Thank you very much and good morning, Rich Konzmann, Chief Financial Officer of Arlington Asset. Before we begin this morning's call, I would like to remind everyone that statements concerning future financial or business performance, market conditions, business strategies or expectations and any other guidance on present or future periods constitute forward-looking statements that are subject to a number of factors, risks and uncertainties that might cause actual results to differ materially from stated expectations or current circumstances. These forward-looking statements are based on management's belief, assumptions and expectations, which are subject to change, risk and uncertainty as a result of possible events or factors. These and other material risks are described in the Company's annual report on Form 10-K and other documents filed by the Company with the SEC from time-to-time, which are available from the Company and from the SEC and you should read and understand these risks when evaluating any forward-looking statements.

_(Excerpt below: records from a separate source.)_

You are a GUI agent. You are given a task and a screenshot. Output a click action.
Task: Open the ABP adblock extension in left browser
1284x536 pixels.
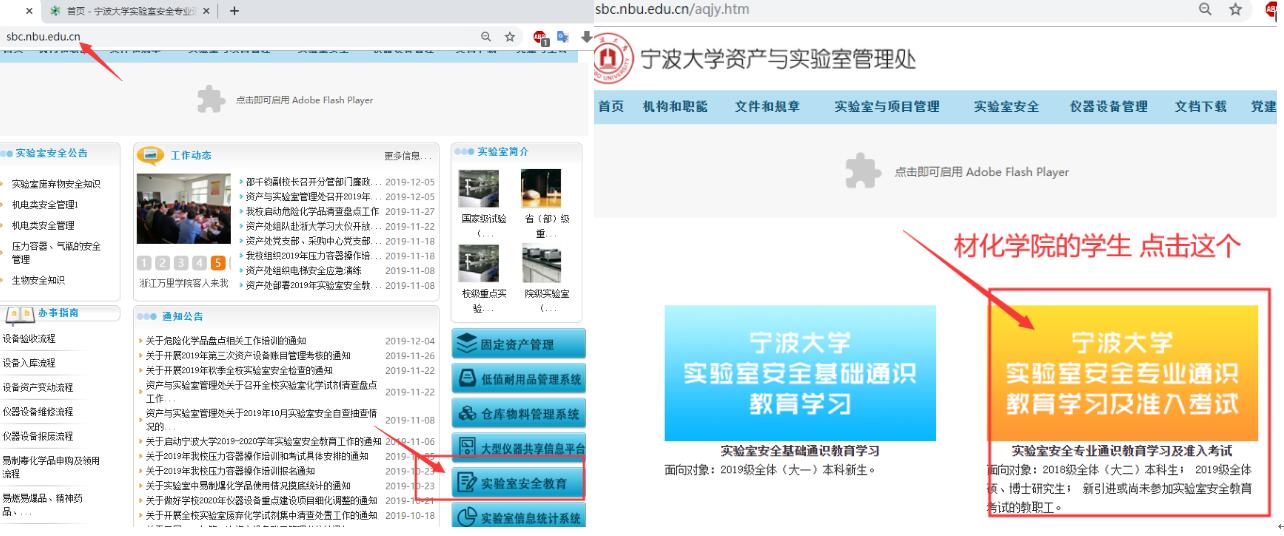[x=540, y=37]
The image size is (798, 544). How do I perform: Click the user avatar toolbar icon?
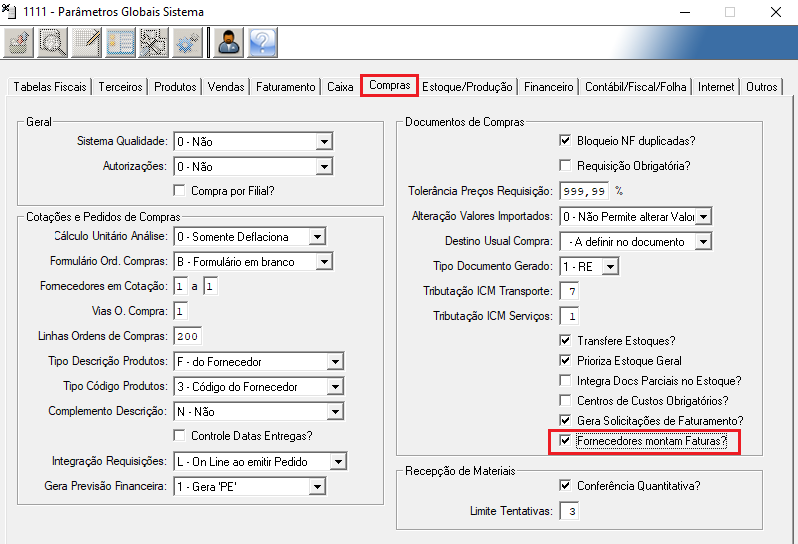pyautogui.click(x=228, y=42)
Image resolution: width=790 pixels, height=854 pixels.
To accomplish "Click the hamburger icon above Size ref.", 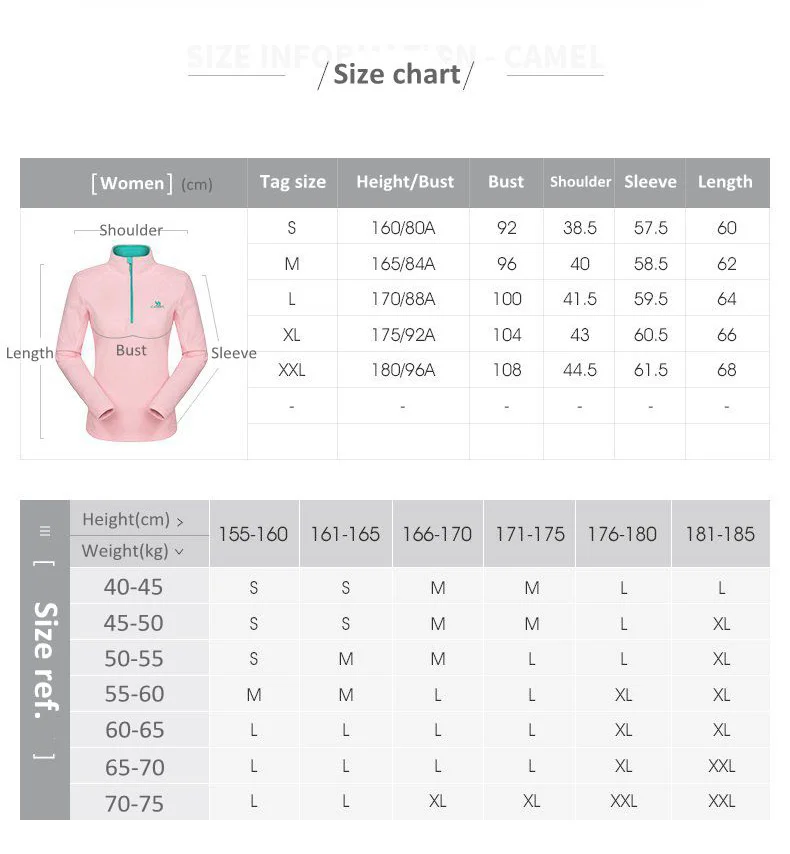I will pos(45,531).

I would now like to turn the call over to Rock Tonkel for his remarks.
J. Rock Tonkel
Thank you, Rich. Good morning and welcome to the third quarter 2019 earnings call for Arlington Asset. Also joining me on the call today is Brian Bowers, our Chief Investment Officer. During the third quarter, the continuation of a weakening global economic outlook ongoing trade tensions and declining inflation expectations led the Federal Reserve to lower its target fed funds rate twice during the quarter and once again at the end of October. Despite these actions by the Fed the yield curve continue to flatten during the quarter. The two to 10 year treasury curve declined by 22 basis points to 4 basis point as of quarter end, as the weakening economic outlook drove long-term interest rates meaningfully lower leading to heightened interest rate volatility.

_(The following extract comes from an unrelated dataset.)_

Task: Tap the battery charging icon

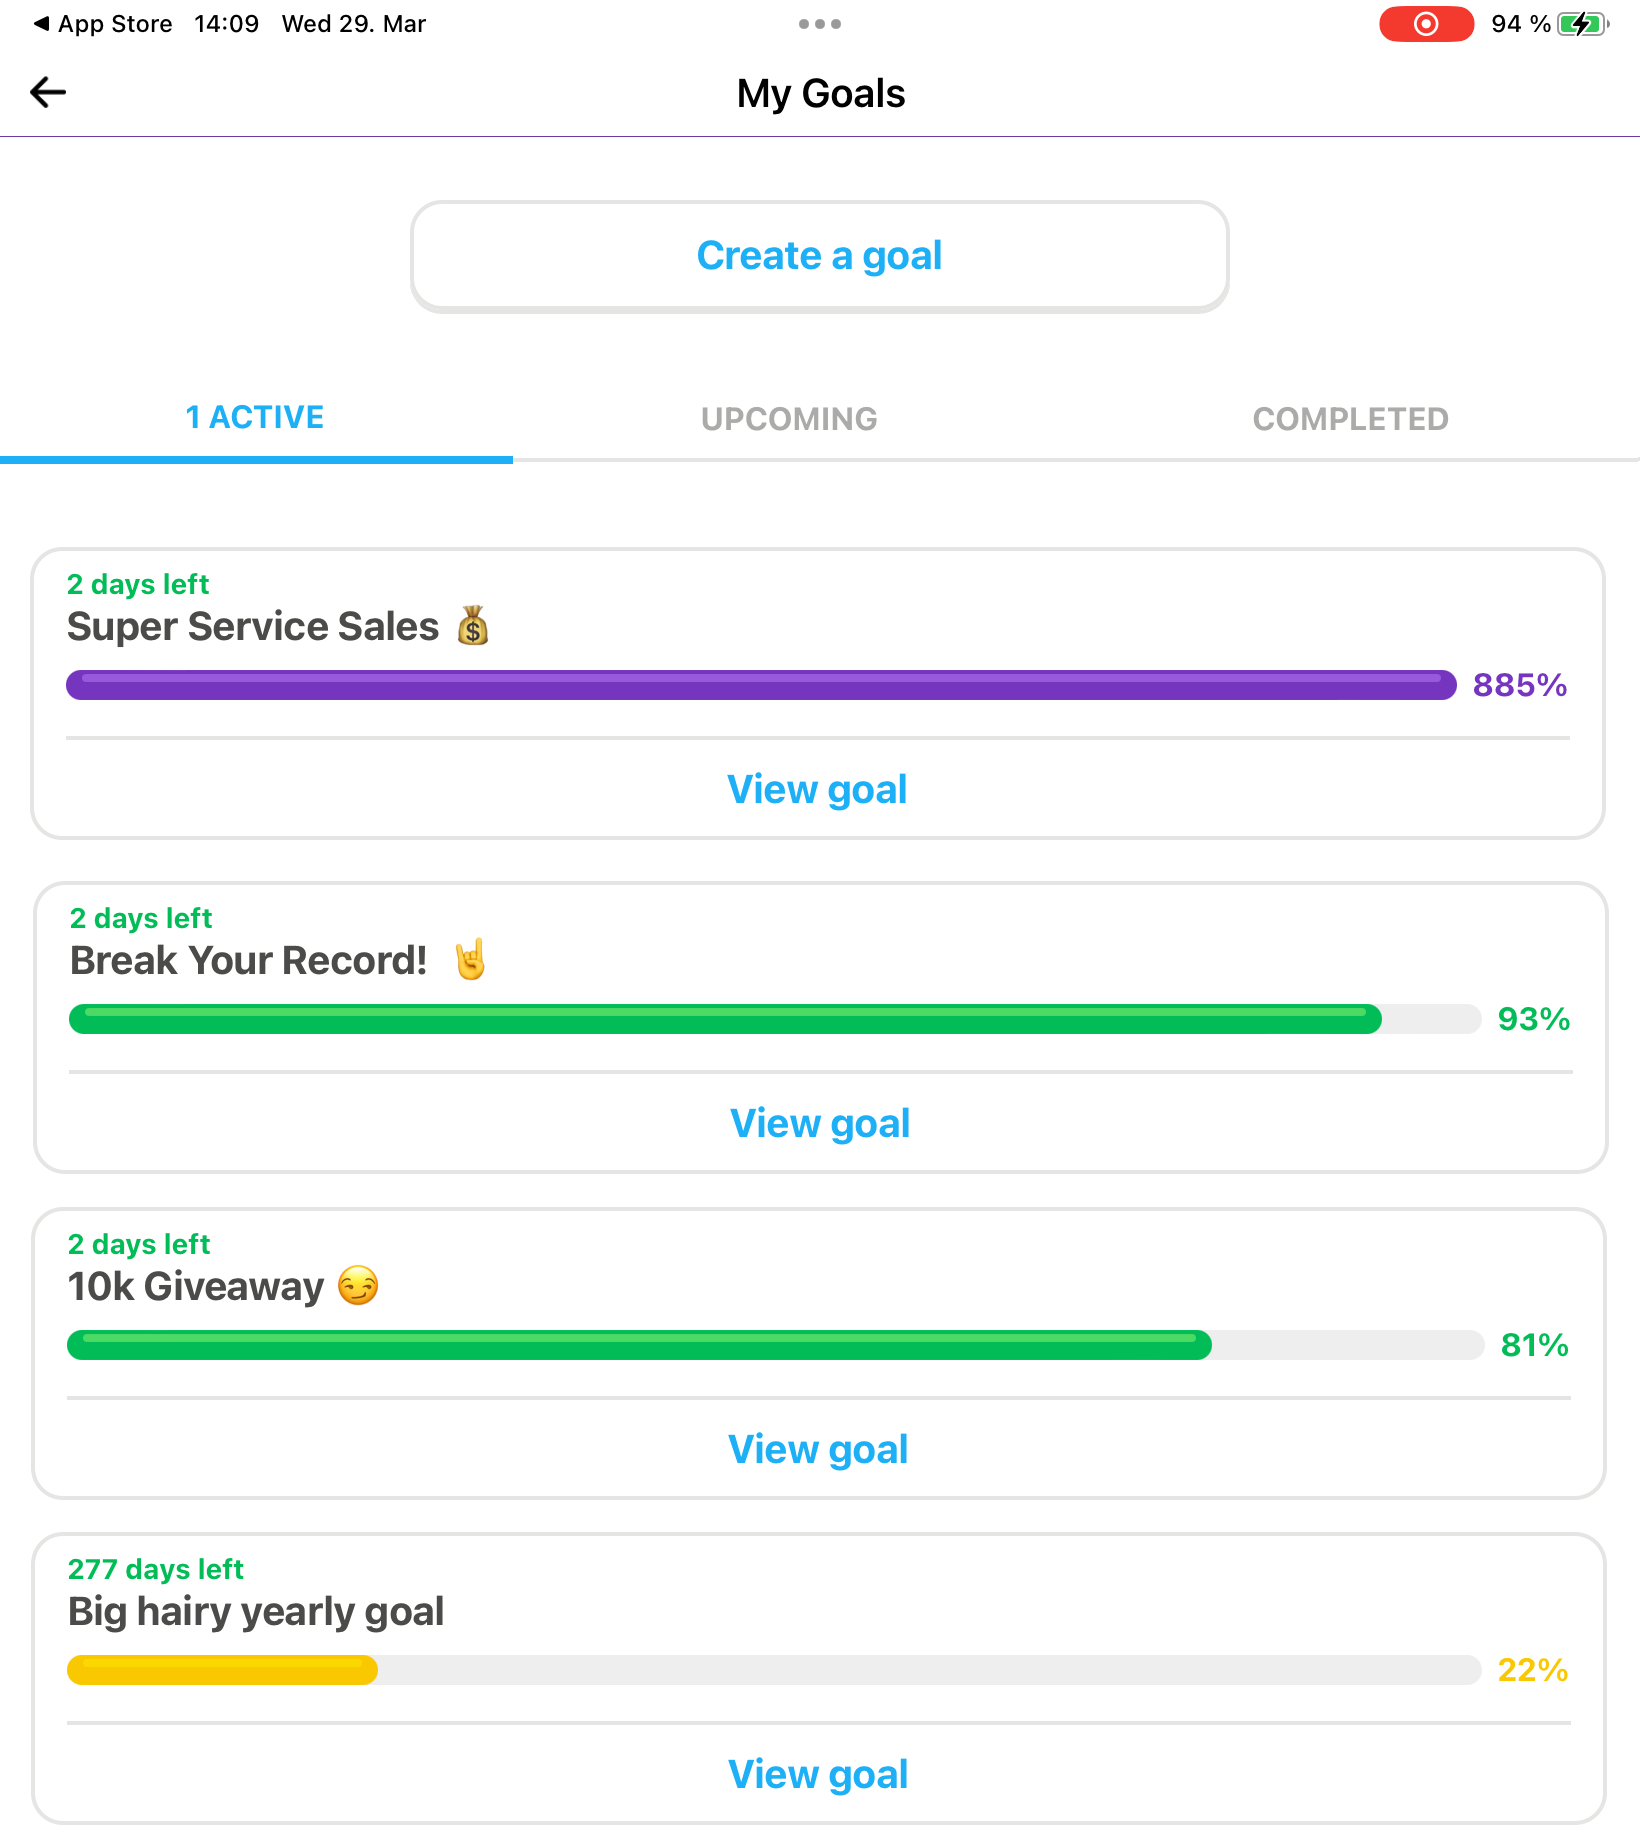Action: tap(1582, 24)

Intra-quarter, the 10-year treasury rate fell 55 basis points to 146 basis points in early September before retracing some of that rally to close at 1.66% as of September 30, a decline of 35 basis points during the quarter. Prepayment speeds on mortgages, increased significantly during the quarter in response to the strong rally in interest rates through the course of the year, as well as normal seasonal patterns. In mid-September, a much-publicized market dislocation in the repo funding markets led to a substantial spike in overnight government repo rates, the Fed responded by adding substantial liquidity to stabilize repo funding markets through its open repo market operations and announcing its intentions to expand its balance sheet a very positive step for funding in our business.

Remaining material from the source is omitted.